TED RAIMI INTERVIEW
BY ALAN JONES.
1992 STARBURST MAGAZINE
(UK)
( VISUAL IMAGINATION LTD.)
TED RAIMI INTERVIEWED
MEDIEVAL DEAD
(EDITED EXTRACT)
STARBURST INTERVIEW BY ALAN JONES
Who's that guy who looks like director Sam
Raimi?
Why, it's his younger brother Theodore, the actor in
that
multi-talented family.
Well, it figured someone had to become a thespian while Sam fiddled with zoom
lenses and older brother, Ivan dabbled in script-writing. You probably didn't realise
it but you've already seen Ted Raimi in many disguises on film and television.
He's played small parts in his brother's Evil Dead II and Darkman .
"Shemping Dead"
Most recently however Ted Raimi could be found "Shemping" again for brother
Sam in his highly anticipated Evil Dead III: Army of Darkness. ( For the
unconverted, "Shemping" is Raimi-speak for playing background roles in heavy
make-up, an affectionate term coined due to the Raimi Brothers' influential
love of the violent brand of slapstick indulged in by the Three Stooges. In
a few of the comedy team's vintage shorts, a stand-in played Samuel "Shemp"
Howard).
" I play five parts in Army of Darkness, all with different British accents.
They won't fool you, but they will Americans. I'm in the picture as a gimmick
really. It all stemmed from a bet I made with Sam. He said I'd never get away
with playing five different roles audiences wouldn't guess were all me.
You know my face though, so you'll recognize me now. Damn, I lost."

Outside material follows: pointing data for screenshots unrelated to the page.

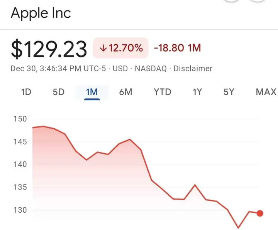
Task: Click the red endpoint dot on chart
Action: tap(260, 213)
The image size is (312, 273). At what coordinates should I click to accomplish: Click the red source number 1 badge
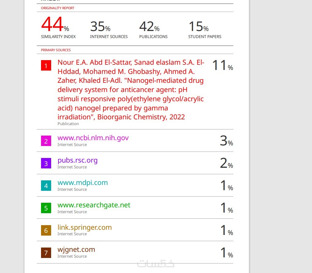click(x=46, y=66)
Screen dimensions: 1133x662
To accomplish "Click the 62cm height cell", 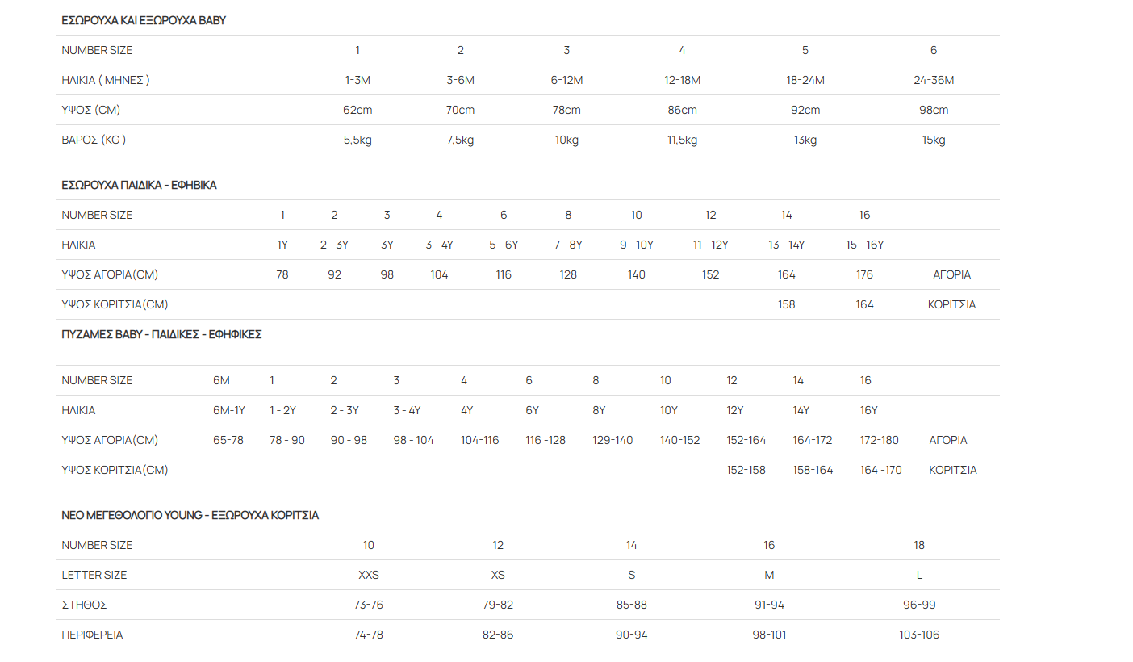I will (x=357, y=110).
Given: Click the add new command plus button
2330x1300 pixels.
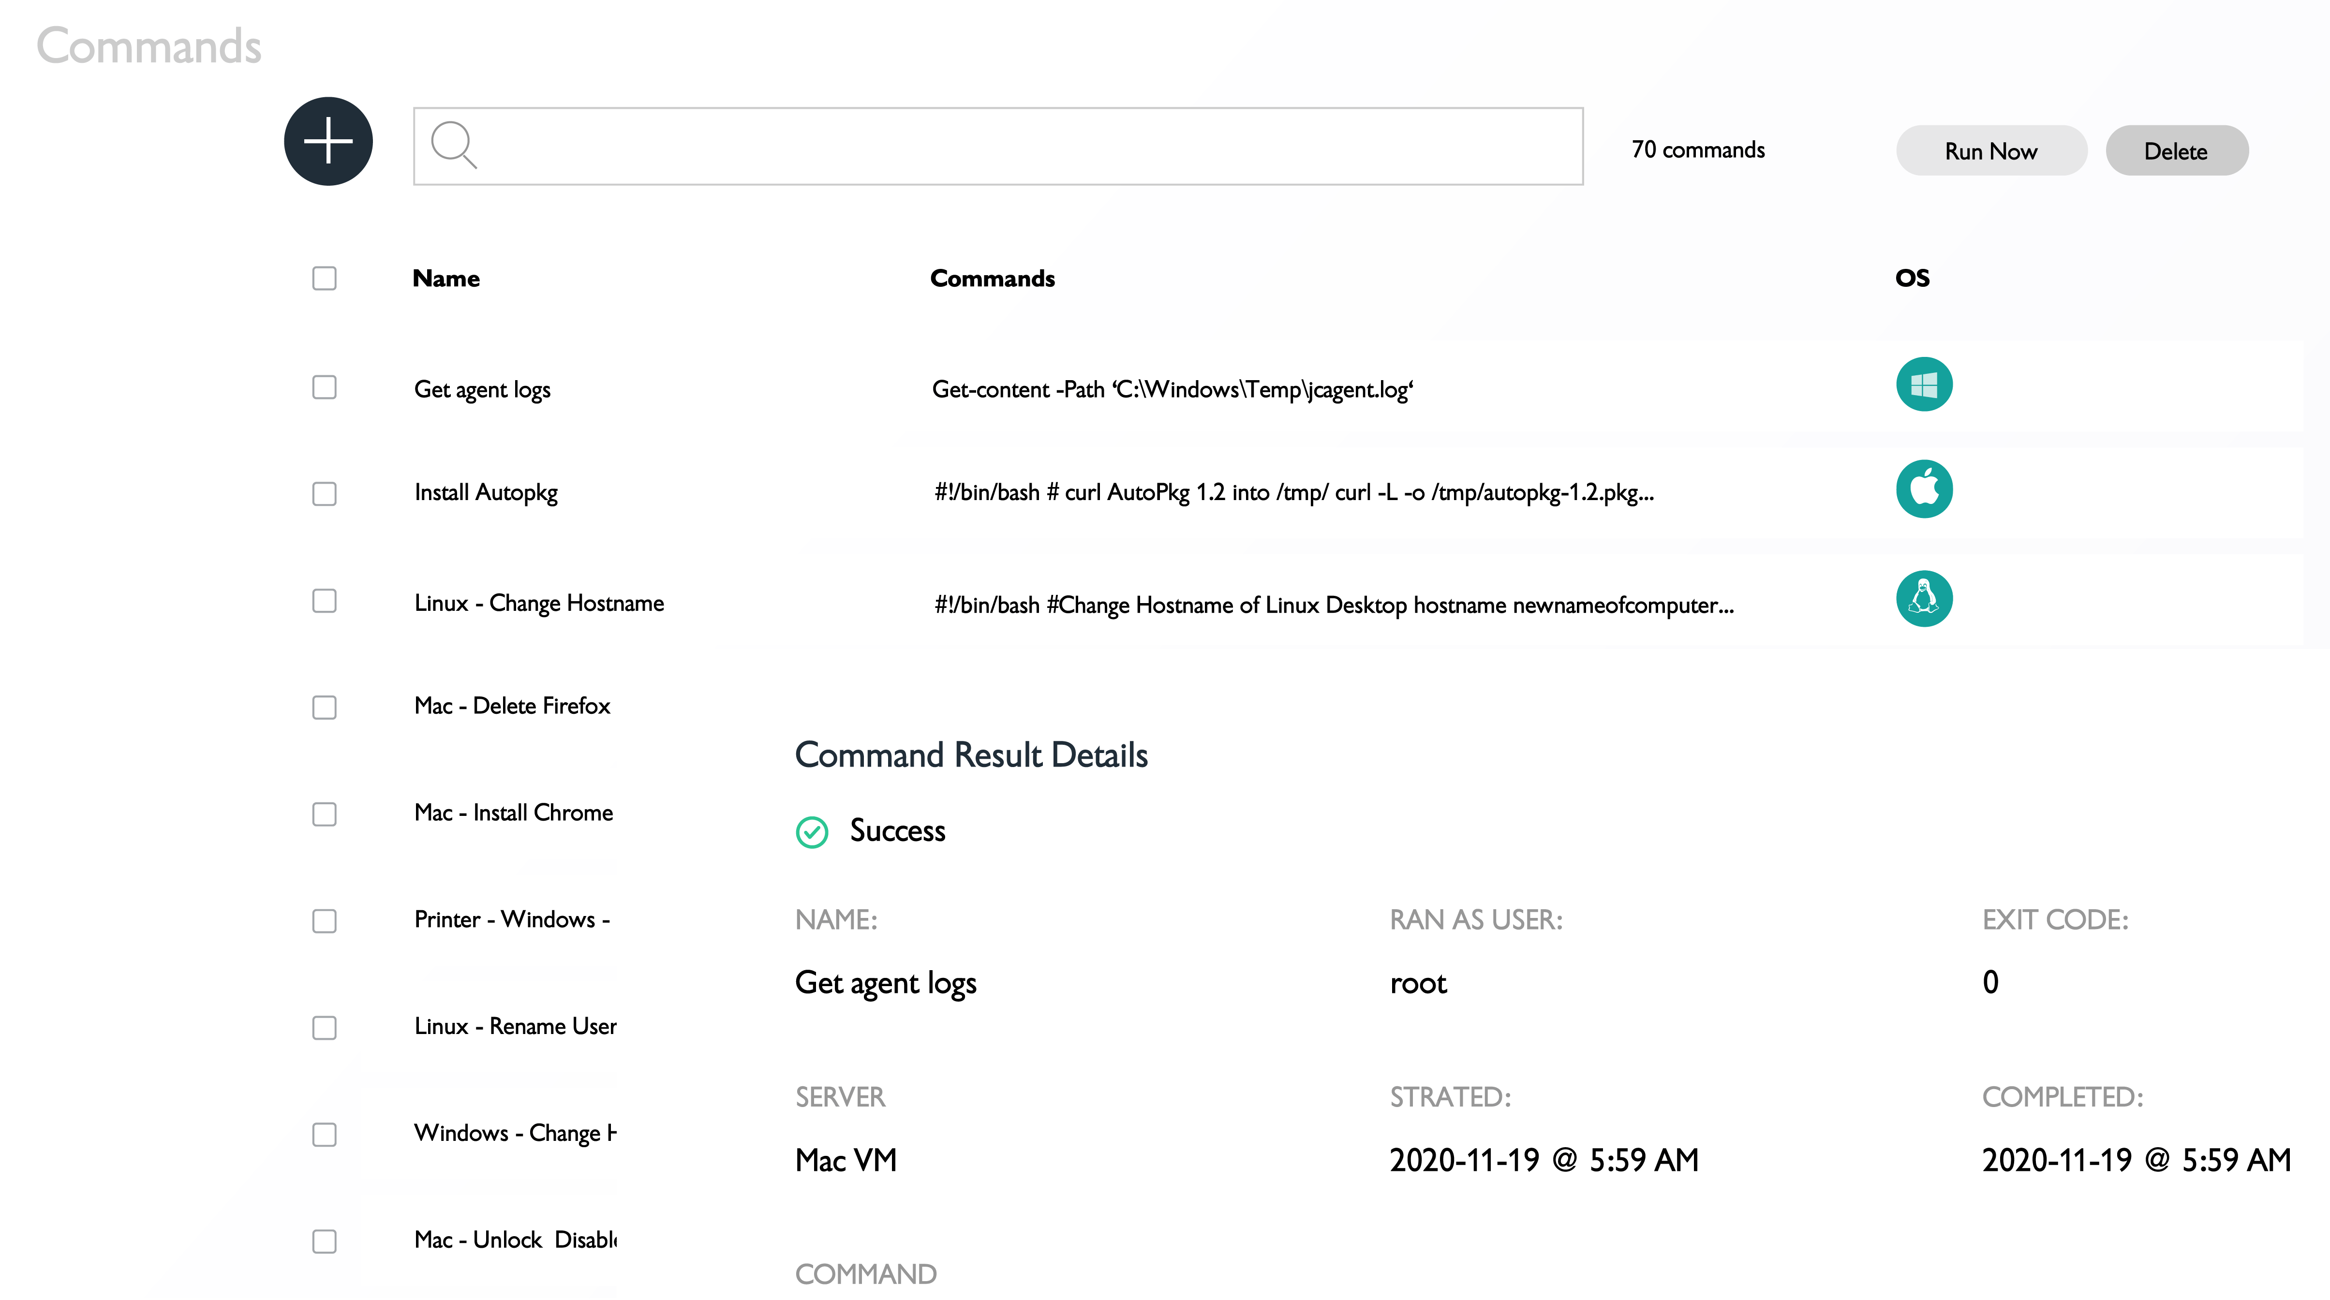Looking at the screenshot, I should (328, 141).
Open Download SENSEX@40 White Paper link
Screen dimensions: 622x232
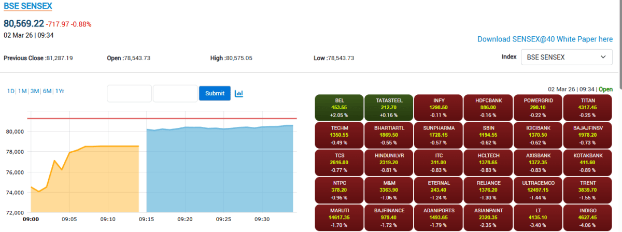click(x=545, y=39)
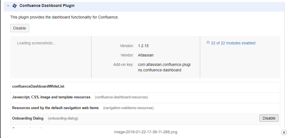Disable the Onboarding Dialog module
The height and width of the screenshot is (138, 290).
pyautogui.click(x=269, y=118)

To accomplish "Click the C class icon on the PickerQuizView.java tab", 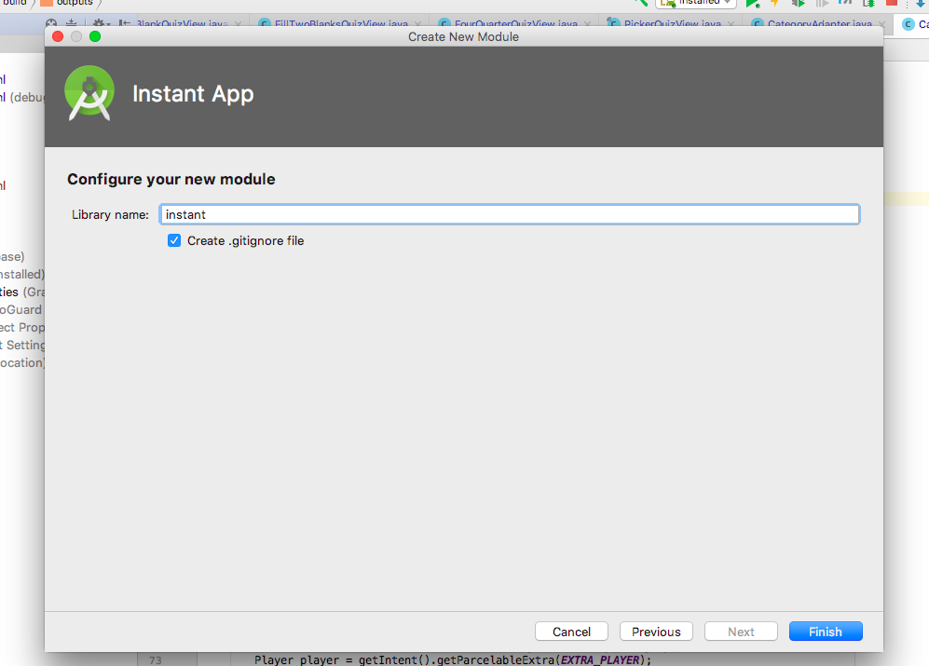I will [x=614, y=24].
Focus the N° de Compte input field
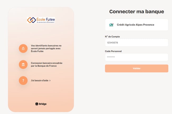 [x=137, y=42]
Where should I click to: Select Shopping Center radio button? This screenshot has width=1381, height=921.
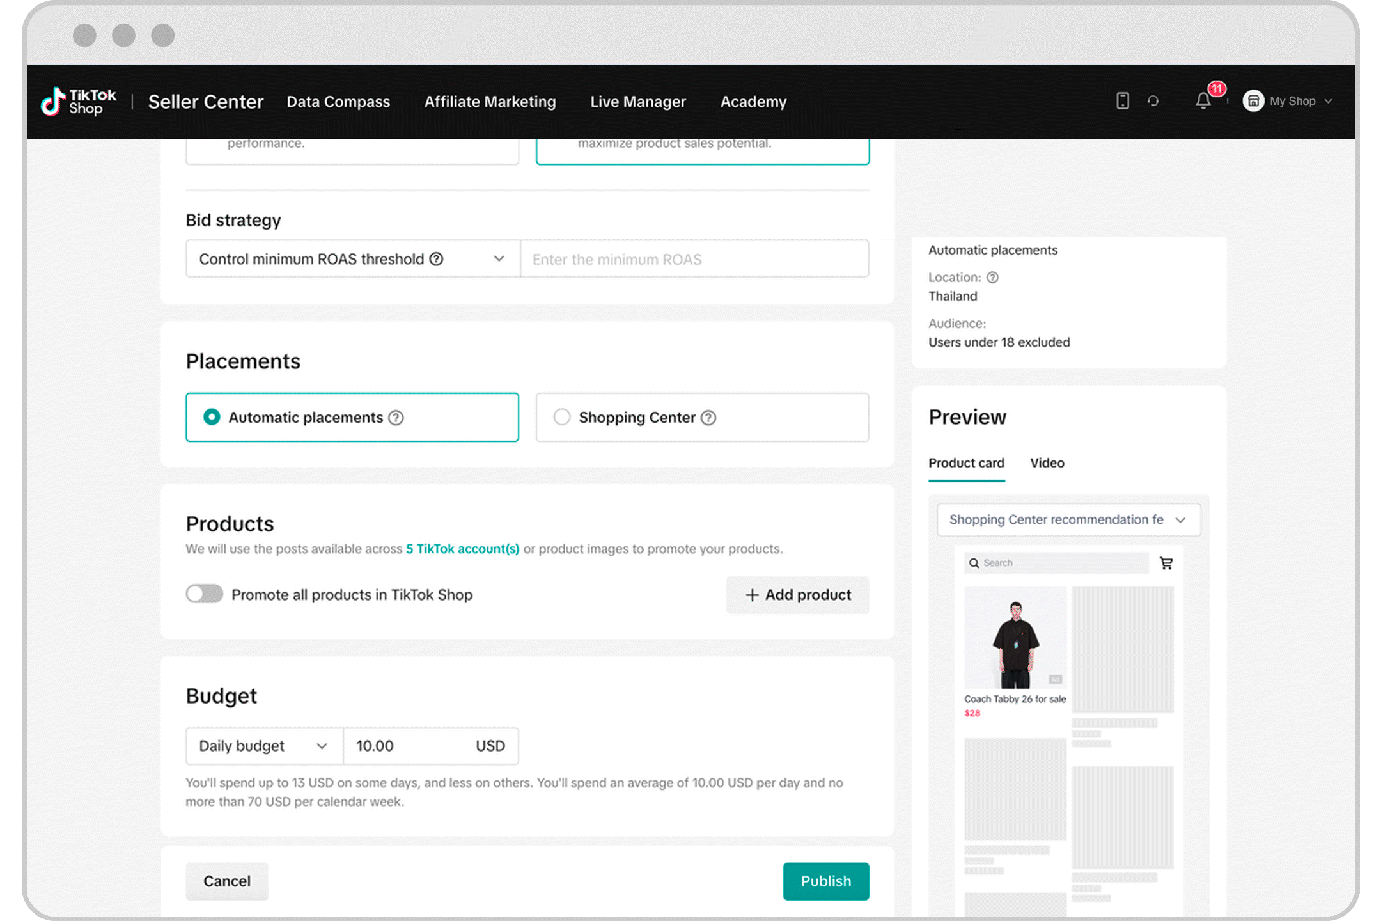point(563,417)
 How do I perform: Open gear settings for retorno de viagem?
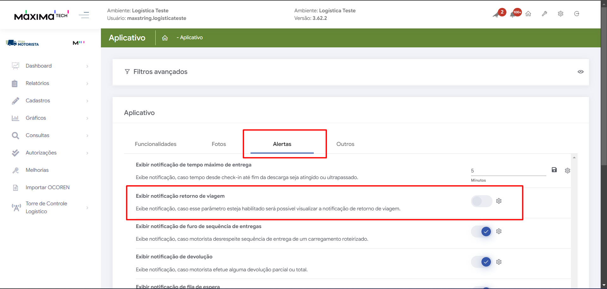click(x=499, y=201)
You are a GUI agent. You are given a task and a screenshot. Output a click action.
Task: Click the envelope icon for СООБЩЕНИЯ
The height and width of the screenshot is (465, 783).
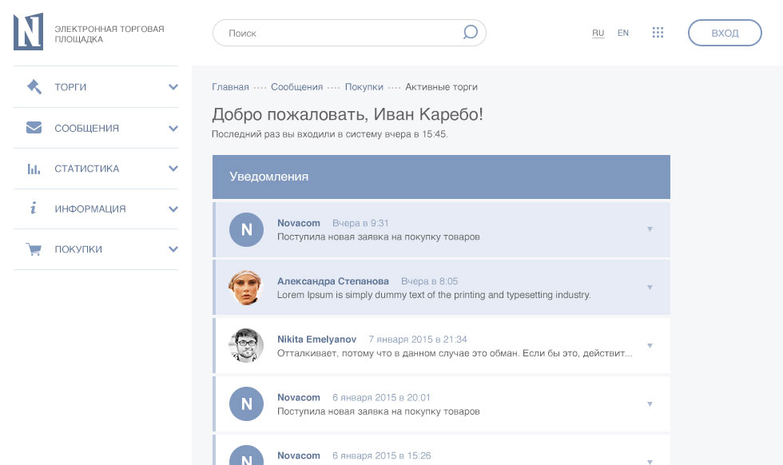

Produced by Dino DeLaurentiis Communications, as was the first sequel
in the trilogy , the $11 million Army of darkness, written by the Sam and
Ivan Darkman duo , was filmed last summer in the Californian desert and
at Universal Studios.
Raimi continues, " Bruce Campbell is back at the helm as Ash. This time
he's battling the Evil Dead in 1300 AD as he tries to return to his own
time period . He's still got his chain saw , plus a broadsword, to slice and
dice the Deadites wanting to wipe out the friends he's made in a little English
village."
Campbell is practically on screen the whole time , either as Ash or his evil
mirror image, in this sequel designed by Sam Raimi as a homage to Ray
Harryhausen's classic stop-motion sequences, in particular the skeleton
fight from Jason and the Argonauts. There are many other genre references
too in the fast moving script, which borrows from Mark Twain's A Connecticut
Yankee in King Arthur's Court the Round Table legend itself, and The Day
The Earth Stood Still. Do some advanced homework in readiness to spot
them all, especially with regards to the latter movie's immortal phrase
"Klatuu Barada Nikto".
Planned originally to be filmed in Manchester Raimi says the dollar exchange
rate nixed that expensive Idea.
He's glad about that as he explains, "It looks more like an old style Holly wood
adventure now. There's this giant castle in the middle of all this sand doubling
for England. Again Americans will say,' How quaint/ I didn't know it looked
like that ' : The British will go,' What the bloody hell's that supposed to be?'."